(PROVIDED PASSAGE)
○ ○ ○

1 Kings 2

Today’s reading begins with David’s final instructions to Solomon before his death and concludes with Solomon being established as the sole monarch of Israel.

When the time of David’s rule over Israel was coming to an end there was a struggle for the throne of the kingdom of Israel. David’s son Adonijah had claimed the kingdom for himself, but the LORD had instructed that Solomon would be the heir to the throne after David. The decision that Adonijah made to claim the kingdom for himself quickly turned sour and Adonijah soon realized that he would be ousted.

This is where the text takes a twisted turn. In return for relinquishing the throne of Israel, Adonijah requested of David’s wife and Solomon’s mother, Bathsheba that she ask Solomon to grant him in marriage Abishag the Shunnamite. Abishag was David’s nurse in the waning years of his life. She tended to his needs and slept in his bed with him. It’s made explicit in the text that David never had sexual relations with Abishag, but regardless, one can imagine that this platonic relationship was an intimate one.

○ ○ ○

(GIVEN DATA)
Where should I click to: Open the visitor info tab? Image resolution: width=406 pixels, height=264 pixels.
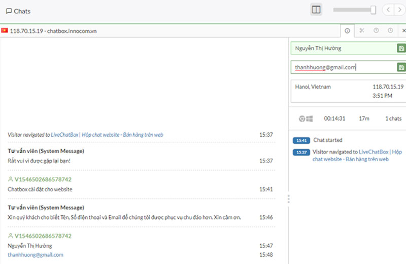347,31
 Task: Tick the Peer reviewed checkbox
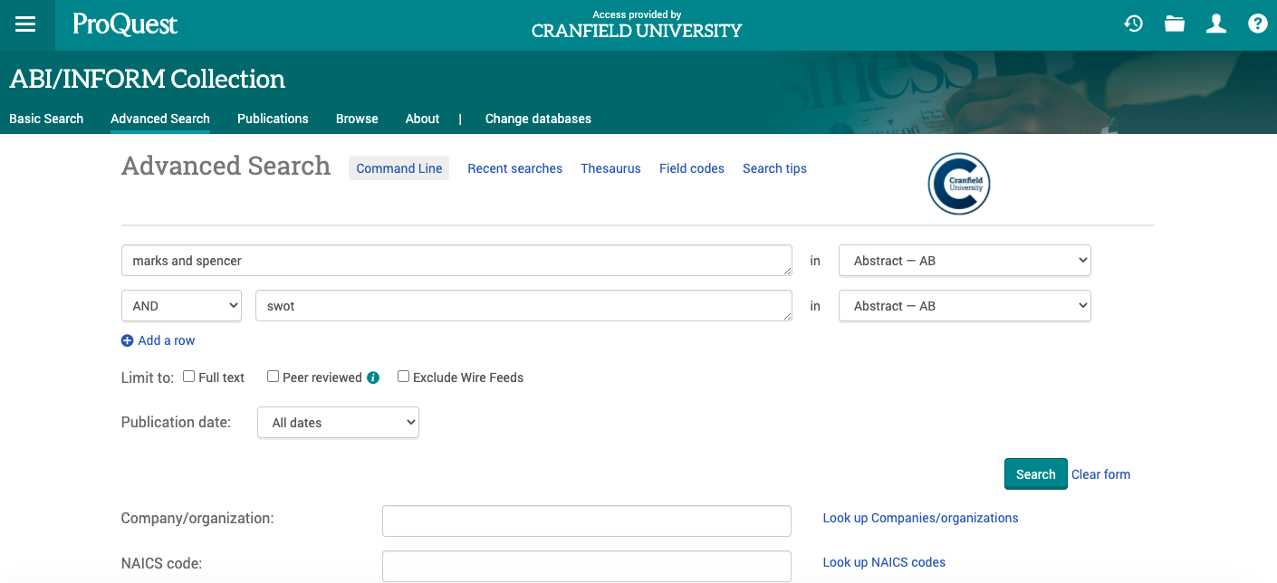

○ ○ ○

(SET TASKS)
1. In the commentary on 1 Kings 2, whom did Adonijah ask Bathsheba to request from Solomon in marriage?
2. Please retype a section of the commentary on 1 Kings 2 word for word, beginning at the words "When the time" and stopping after "would be ousted.".
The material after the commentary on 1 Kings 2 is separate from it.

(OUTPUTS FOR THE TASKS)
1. Abishag the Shunnamite.

2.
When the time of David’s rule over Israel was coming to an end there was a struggle for the throne of the kingdom of Israel. David’s son Adonijah had claimed the kingdom for himself, but the LORD had instructed that Solomon would be the heir to the throne after David. The decision that Adonijah made to claim the kingdom for himself quickly turned sour and Adonijah soon realized that he would be ousted.